1. Introduction
The sustainable utilisation of natural resources, including water and energy, is very important in our daily life as well as within the industrial sector. This sector uses large amounts of these resources and generates waste streams and emissions that are discharged into the environment. The increased consumption of natural resources, their future scarcity, greenhouse gas emissions and environmental pollution will influence the environment and climate changes. It is necessary to be in line with the adopted targets and sustainable development goals to contribute to the climate and energy framework to achieve economic efficiency and environmental sustainability.

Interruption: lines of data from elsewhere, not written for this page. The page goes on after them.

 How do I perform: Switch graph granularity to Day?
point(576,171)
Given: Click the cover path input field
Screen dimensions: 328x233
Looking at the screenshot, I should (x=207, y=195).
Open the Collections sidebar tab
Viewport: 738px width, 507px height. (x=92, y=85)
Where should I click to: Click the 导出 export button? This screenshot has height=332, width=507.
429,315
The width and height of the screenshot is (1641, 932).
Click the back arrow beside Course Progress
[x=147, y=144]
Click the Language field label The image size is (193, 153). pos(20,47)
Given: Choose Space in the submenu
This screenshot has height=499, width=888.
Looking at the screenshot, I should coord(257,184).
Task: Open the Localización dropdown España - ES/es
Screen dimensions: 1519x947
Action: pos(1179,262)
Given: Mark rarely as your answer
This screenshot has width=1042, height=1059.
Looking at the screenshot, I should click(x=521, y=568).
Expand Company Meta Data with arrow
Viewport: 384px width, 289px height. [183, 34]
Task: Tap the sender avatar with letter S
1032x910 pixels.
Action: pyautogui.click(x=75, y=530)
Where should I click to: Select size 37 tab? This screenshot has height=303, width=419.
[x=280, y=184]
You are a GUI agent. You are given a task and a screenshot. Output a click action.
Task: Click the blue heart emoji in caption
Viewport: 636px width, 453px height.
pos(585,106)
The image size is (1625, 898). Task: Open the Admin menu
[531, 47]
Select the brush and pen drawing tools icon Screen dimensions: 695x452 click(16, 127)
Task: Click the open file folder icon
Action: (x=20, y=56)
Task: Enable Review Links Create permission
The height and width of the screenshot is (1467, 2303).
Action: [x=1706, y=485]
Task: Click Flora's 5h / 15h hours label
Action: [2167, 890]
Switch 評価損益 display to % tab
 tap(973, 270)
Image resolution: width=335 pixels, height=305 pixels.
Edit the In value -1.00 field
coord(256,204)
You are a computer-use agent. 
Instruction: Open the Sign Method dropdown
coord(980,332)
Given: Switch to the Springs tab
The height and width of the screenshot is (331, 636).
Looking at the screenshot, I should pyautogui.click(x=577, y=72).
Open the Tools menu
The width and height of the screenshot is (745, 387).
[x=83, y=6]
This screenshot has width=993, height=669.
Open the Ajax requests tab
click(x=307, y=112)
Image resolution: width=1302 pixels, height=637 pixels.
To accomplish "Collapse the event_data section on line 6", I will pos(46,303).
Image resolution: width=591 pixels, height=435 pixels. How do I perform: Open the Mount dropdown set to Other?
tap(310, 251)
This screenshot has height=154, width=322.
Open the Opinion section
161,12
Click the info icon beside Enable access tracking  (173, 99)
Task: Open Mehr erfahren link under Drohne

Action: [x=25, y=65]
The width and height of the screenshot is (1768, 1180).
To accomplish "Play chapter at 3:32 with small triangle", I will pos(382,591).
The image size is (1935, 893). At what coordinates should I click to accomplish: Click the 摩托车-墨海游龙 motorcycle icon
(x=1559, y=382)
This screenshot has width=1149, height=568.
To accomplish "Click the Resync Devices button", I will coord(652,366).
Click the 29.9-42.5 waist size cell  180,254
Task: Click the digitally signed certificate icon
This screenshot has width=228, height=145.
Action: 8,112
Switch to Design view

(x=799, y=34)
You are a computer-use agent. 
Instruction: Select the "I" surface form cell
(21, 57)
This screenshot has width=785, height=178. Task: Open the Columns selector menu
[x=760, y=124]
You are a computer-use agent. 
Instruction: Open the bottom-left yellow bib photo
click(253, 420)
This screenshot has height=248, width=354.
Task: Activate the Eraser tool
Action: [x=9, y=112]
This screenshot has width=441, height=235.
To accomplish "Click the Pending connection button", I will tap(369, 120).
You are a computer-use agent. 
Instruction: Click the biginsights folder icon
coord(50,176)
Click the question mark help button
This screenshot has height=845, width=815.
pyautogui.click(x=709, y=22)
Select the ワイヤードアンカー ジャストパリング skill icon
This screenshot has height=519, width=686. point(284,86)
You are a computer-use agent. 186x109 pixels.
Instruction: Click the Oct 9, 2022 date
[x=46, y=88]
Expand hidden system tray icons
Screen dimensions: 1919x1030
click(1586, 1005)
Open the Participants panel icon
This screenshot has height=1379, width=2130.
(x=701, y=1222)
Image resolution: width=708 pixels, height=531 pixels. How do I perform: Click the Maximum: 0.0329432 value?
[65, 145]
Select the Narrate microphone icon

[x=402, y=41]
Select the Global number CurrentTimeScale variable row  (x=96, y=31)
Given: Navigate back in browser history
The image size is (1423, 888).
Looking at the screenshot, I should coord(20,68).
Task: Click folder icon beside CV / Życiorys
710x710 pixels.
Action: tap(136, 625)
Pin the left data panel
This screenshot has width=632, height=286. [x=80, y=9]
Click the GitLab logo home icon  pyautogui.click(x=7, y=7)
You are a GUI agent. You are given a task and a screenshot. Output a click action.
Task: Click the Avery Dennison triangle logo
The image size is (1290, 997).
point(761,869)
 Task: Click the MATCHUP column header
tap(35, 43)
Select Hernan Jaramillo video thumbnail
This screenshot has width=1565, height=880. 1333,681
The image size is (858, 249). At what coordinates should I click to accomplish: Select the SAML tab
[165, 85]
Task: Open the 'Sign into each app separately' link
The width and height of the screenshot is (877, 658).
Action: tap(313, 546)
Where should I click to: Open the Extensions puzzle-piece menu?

Water and energy are used for various purposes within industrial processes. The minimisation of the consumption of these resources can be achieved by systematically exploring their interconnections in combined water and energy networks or heat-integrated water networks (HIWNs). Various systematic methods (conceptual, mathematical programming and their combination) have been used to achieve this goal. The conceptual methods are based on pinch analysis (PA), and the mathematical programming (MP) methods are based on superstructure optimisation. These methods have been applied to minimise water and energy consumption in various processes. The MP methods, compared to the PA methods, can better address HIWNs, including large-scale problems, multiple contaminants, multiple freshwater sources and gains and losses of water and heat. MP methods have been successfully applied to find the best trade-offs between investment and operating costs in HIWNs.
A work by Budak Duhbacı et al. [
1] presented a review of papers considering water and energy minimisation and the improvements achieved in different industrial processes by the application of MP methods. Ahmetović et al. [
2] presented a review of systematic methods (PA and MP) along with the the results of case studies in the Kraft pulp mills and reported typical savings in freshwater and energy consumption. The reader is also referred to review papers by Zhang et al. [
3], Kermani et al. [
4] and Ahmetović et al. [
5] for more information about the various methods used for solving HIWN problems.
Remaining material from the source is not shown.